Your answer must be every line of the data that holds the string "header".

***** RECORDS FOR PROCESSING *****

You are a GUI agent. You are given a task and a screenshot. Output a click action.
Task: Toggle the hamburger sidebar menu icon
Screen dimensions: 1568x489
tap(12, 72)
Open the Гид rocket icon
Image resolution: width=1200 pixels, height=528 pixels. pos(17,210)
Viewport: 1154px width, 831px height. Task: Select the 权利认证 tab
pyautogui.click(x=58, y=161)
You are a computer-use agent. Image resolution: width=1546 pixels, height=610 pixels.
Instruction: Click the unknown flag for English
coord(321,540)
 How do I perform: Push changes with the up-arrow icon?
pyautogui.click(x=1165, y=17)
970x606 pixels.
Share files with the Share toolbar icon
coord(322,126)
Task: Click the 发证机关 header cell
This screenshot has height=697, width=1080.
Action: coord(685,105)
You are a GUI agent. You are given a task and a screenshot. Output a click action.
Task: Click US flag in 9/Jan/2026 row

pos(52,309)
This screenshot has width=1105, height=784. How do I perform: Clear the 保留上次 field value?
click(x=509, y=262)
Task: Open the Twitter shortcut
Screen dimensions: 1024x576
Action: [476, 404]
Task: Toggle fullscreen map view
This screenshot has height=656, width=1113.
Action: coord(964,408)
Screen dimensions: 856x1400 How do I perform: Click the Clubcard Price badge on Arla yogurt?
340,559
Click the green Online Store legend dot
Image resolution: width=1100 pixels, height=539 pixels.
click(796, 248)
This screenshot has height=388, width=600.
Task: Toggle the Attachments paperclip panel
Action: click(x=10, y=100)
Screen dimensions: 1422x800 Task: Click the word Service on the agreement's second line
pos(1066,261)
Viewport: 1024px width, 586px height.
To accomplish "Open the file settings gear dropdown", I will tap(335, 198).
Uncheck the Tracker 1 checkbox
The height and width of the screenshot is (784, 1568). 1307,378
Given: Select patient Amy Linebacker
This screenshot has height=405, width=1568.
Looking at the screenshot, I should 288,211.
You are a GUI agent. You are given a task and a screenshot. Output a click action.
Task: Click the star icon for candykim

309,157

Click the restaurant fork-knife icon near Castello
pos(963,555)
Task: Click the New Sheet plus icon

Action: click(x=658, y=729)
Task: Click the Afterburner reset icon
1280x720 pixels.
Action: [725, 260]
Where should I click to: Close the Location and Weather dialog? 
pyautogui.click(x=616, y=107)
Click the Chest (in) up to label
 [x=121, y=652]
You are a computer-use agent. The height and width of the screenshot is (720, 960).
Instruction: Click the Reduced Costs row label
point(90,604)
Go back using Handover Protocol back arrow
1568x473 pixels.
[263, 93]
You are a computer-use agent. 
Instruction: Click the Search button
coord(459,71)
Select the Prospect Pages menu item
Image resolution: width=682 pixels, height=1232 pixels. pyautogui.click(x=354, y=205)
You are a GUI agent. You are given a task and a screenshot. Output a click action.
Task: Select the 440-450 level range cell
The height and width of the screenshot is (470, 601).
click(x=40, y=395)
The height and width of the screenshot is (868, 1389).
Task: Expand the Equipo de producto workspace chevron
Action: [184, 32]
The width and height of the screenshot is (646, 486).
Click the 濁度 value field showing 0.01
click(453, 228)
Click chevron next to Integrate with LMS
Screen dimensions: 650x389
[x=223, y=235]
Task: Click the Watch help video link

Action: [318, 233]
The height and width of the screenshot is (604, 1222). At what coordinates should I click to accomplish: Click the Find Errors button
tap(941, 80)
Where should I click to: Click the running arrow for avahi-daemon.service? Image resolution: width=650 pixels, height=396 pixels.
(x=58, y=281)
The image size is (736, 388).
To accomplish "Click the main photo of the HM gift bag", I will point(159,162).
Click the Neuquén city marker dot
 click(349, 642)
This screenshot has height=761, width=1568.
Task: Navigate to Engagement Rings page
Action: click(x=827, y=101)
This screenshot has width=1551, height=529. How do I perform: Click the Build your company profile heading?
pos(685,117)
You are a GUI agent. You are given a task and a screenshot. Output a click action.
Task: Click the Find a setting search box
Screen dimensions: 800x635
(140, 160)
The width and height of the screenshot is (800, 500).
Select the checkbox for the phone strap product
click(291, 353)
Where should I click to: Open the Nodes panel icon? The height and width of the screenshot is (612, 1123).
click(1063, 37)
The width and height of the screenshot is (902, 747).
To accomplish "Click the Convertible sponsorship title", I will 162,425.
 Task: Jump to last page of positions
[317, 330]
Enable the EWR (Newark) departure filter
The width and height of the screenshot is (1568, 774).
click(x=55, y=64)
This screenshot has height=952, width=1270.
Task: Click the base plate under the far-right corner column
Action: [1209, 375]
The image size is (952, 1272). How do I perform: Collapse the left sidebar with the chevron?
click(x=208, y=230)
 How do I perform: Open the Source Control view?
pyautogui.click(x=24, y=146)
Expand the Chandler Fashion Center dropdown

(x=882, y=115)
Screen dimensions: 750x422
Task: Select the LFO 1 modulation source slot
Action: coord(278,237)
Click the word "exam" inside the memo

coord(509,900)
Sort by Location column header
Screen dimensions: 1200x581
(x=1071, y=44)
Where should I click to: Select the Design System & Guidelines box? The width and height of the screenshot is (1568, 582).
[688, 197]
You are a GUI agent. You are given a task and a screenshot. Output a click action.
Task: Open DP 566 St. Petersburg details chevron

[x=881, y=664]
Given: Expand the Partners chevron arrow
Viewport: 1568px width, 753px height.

*****

▸ YOUR SOLUTION:
Task: Click the 发证机关 header cell
Sort by Location column header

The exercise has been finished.